Le pergélisol [1] est également en train de fondre à un rythme plus rapide que n’ importe où ailleurs sur la terre et ce dégel, à la fois des glaciers et du pergélisol, en même temps que la modification des régimes pluviométriques, conduit à un changement dramatique de la géographie du pays. Le Tibet possède maintenant 14% de plus de lacs qu’il n’en avait en 1970, et plus de 80% des lacs existants se sont agrandis, inondant les pâturages et les communautés rurales avoisinants.

Ironiquement, parce que ces inondations sont inégales et imprévisibles, de nombreux lacs préexistants ont séché complètement et plusieurs grandes zones humides sont devenues des déserts. La fonte du pergélisol entraîne érosion du sol et glissements de terrain et les conséquences sont déjà visibles. Par exemple, en 2004, des glissements de terrain et des inondations de la rivière Yi’ong [2] ont détruit routes, ponts et des centaines de maisons tibétaines. L’impact sur la vie des communautés locales et l’économie de la région a donc été spectaculaire.

Cependant, il est important de comprendre que ce n’est pas seulement le Tibet qui souffre. Les glaciers tibétains agissent comme source pour 10 des plus grands fleuves d’Asie [3], fournissant de l’eau à 1,3 milliard de personnes - près d’un tiers de la population mondiale - vivant au Bangladesh, au Bhoutan, en Birmanie (Myanmar), au Cambodge, en Chine, en Inde, au Laos, au Népal, au Pakistan, en Thaïlande et au Vietnam. Les glaciers fondant, ces rivières débordent, entraînant des glissements de terrain, la dégradation des sols et l’érosion, la perte des réserves de poissons et une augmentation des maladies d’origine hydrique. Ces effets à court terme sont suffisamment graves, mais les effets à long terme le sont d’autant plus que les glaciers disparaissant et les rivières s’assèchant, tous les pays situés en aval vont souffrir d’une désertification et d’une sécheresse d’une ampleur inimaginable.

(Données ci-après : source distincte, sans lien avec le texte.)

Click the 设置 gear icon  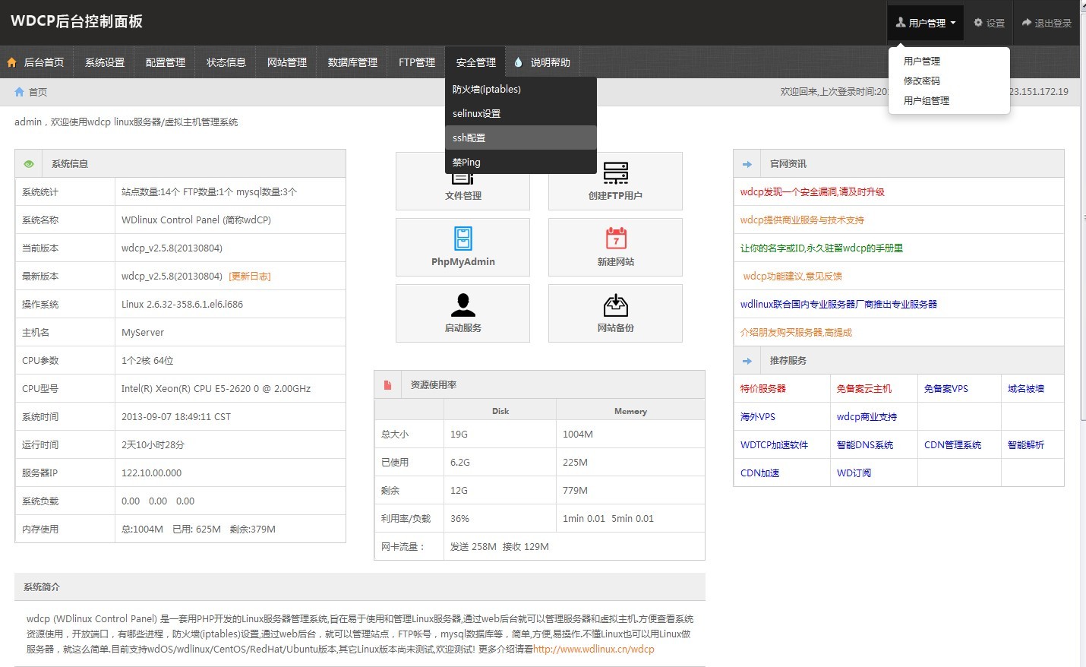click(x=978, y=23)
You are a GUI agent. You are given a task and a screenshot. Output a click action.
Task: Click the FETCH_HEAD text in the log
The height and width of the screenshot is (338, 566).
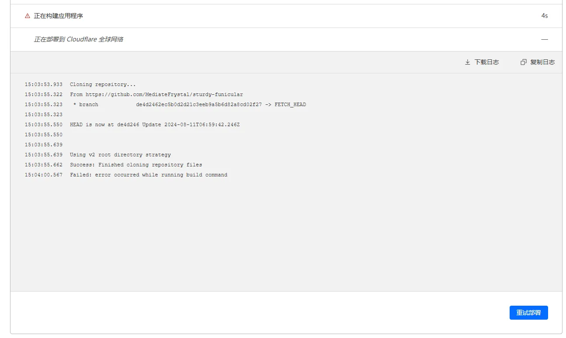(x=290, y=104)
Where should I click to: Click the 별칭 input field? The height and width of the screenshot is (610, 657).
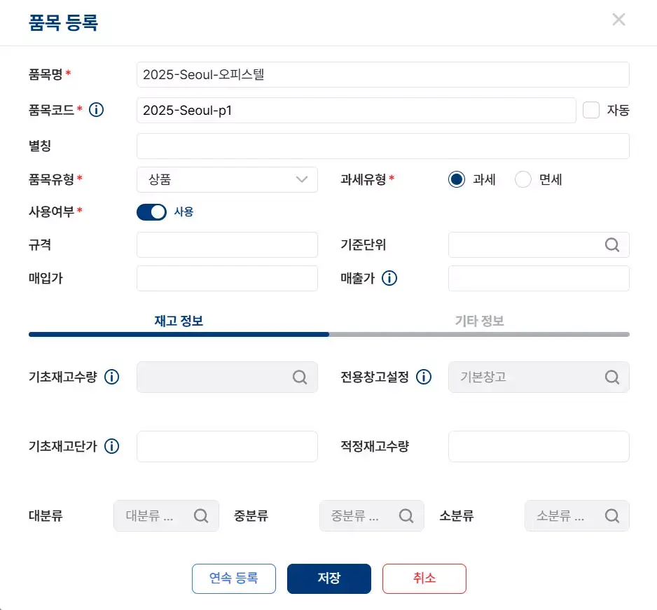tap(382, 146)
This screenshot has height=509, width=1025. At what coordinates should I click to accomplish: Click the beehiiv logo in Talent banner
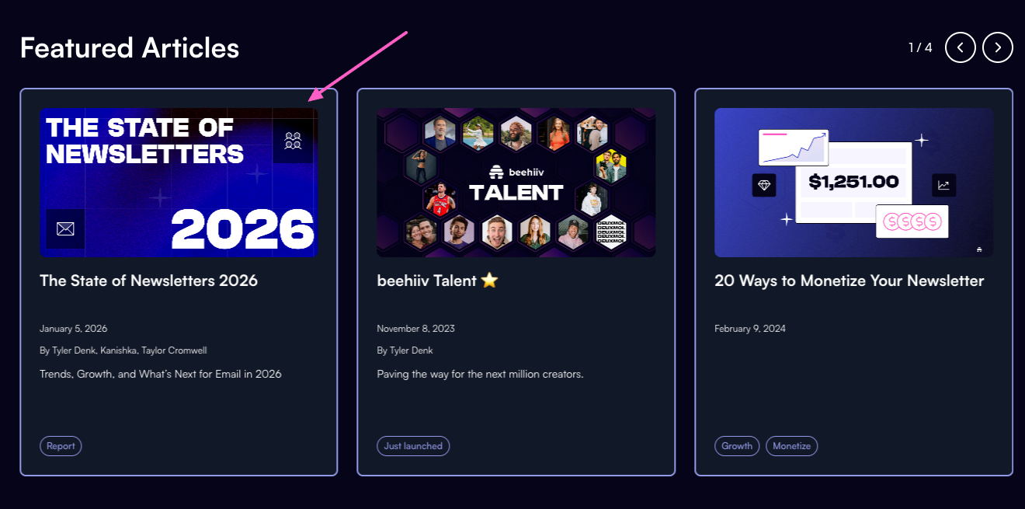(x=516, y=173)
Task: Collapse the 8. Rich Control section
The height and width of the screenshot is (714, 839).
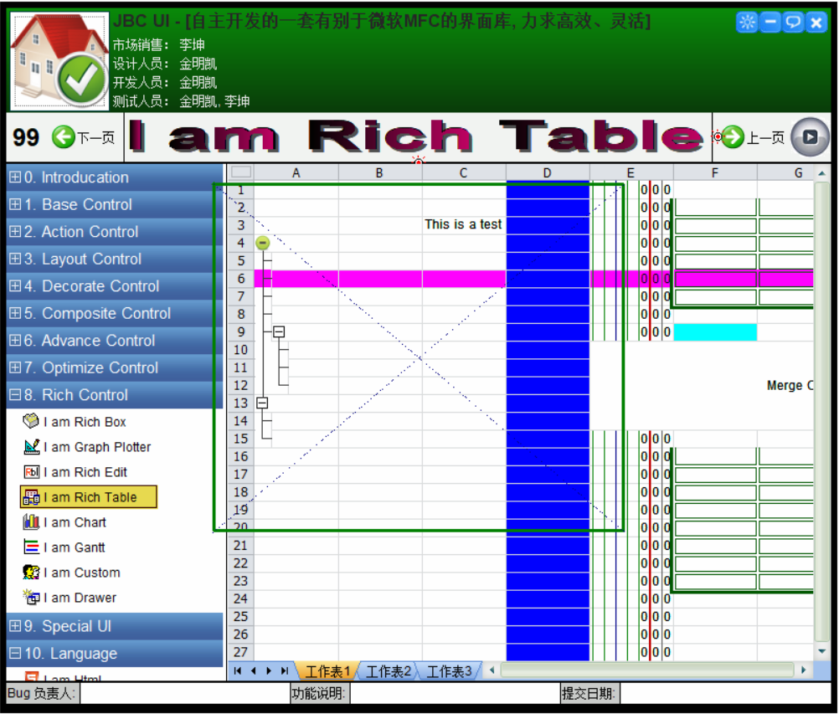Action: point(15,395)
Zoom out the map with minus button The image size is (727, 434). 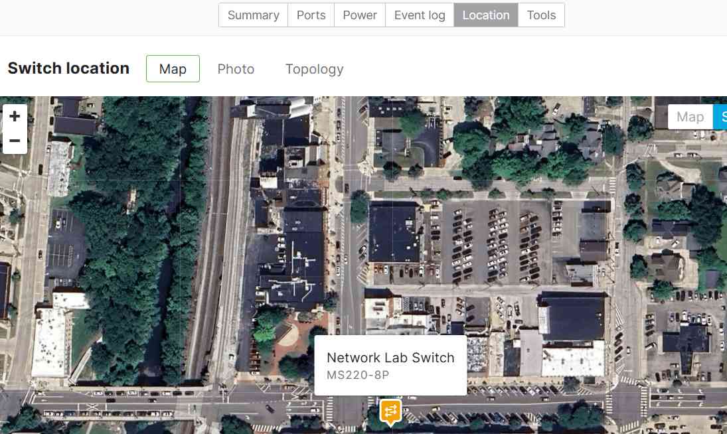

Dans le contexte mondial, la fonte du pergélisol est particulièrement préoccupante parce qu’il contient presque deux fois plus de carbone que l’atmosphère à cause de toute la matière organique gelée en son sein. Quand il fond, des gaz à effet de serre (dioxyde de carbone et méthane) sont libérés en une telle quantité que les effets du réchauffement climatique sont grandement amplifiés, accélérant la fonte du pergélisol. Ceci a été appelé la "rétroaction carbonique du pergélisol" et elle est, malheureusement, irréversible.

Sa Sainteté le Dalaï Lama a exprimé sa propre inquiétude au sujet de la disparition des glaciers du Tibet et a demandé qu’une attention particulière soit accordée à l’écologie tibétaine [4]. Alors que plusieurs États de la zone développent des stratégies pour atténuer l’impact de la fonte des glaces tibétaines, il n’y a encore aucun accord multilatéral englobant tous les pays touchés. Toutefois, le récent accord entre les USA et la Chine (les plus grands pollueurs par le carbone dans le monde) en vue de réduire les émissions de carbone, s’il est pleinement mis en œuvre, est une lueur d’espoir et un début prometteur pour la réunion des dirigeants du monde, prévue pour décembre 2015 à Paris, pour finaliser un accord mondial sur la réduction des émissions de carbone. Espérons que, cette fois, la raison prévaudra et que nos gouvernements considéreront les besoins environnementaux mondiaux supérieurs aux besoins économiques et politiques de leur propre pays.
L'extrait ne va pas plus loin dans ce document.